== WHAT THE TASK REQUIRES ==
Put each line of the rows, from the first line through the line that contains "I will 1315,156.", into a JSON list of strings, one string per line. Leave out blank lines.

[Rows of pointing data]
****************************************

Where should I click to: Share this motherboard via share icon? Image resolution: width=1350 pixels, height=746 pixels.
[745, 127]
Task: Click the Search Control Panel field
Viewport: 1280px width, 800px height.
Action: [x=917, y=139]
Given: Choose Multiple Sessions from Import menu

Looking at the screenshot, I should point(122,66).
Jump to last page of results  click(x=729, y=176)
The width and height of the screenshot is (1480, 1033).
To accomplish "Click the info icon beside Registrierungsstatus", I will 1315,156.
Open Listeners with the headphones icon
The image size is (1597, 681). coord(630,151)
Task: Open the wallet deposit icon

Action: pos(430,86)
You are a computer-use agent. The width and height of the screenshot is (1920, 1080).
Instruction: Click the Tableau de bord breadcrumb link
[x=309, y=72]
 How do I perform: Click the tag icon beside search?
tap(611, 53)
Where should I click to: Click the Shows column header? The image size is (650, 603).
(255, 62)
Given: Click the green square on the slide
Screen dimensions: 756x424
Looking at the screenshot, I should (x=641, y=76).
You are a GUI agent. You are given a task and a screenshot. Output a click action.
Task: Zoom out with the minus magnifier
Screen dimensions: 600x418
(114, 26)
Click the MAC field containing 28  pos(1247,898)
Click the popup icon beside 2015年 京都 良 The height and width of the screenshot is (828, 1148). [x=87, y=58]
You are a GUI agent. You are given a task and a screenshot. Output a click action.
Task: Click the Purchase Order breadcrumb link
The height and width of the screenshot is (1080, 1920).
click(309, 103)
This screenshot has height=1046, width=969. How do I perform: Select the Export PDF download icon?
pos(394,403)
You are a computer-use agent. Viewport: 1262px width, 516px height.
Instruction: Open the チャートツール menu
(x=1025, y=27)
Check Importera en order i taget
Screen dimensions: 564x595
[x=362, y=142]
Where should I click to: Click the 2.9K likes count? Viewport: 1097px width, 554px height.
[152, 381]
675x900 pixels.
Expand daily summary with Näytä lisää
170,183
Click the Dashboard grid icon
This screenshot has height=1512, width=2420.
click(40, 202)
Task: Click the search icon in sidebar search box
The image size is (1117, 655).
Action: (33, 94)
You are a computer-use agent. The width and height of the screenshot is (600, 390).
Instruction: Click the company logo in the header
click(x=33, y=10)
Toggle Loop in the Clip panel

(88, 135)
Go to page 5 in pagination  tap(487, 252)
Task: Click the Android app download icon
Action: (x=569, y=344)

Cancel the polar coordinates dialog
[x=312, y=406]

****************************************

== SOLUTION TO THE EXERCISE ==
[
  "Where should I click to: Share this motherboard via share icon? Image resolution: width=1350 pixels, height=746 pixels.",
  "[745, 127]",
  "Task: Click the Search Control Panel field",
  "Viewport: 1280px width, 800px height.",
  "Action: [x=917, y=139]",
  "Given: Choose Multiple Sessions from Import menu",
  "Looking at the screenshot, I should point(122,66).",
  "Jump to last page of results  click(x=729, y=176)",
  "The width and height of the screenshot is (1480, 1033).",
  "To accomplish \"Click the info icon beside Registrierungsstatus\", I will 1315,156."
]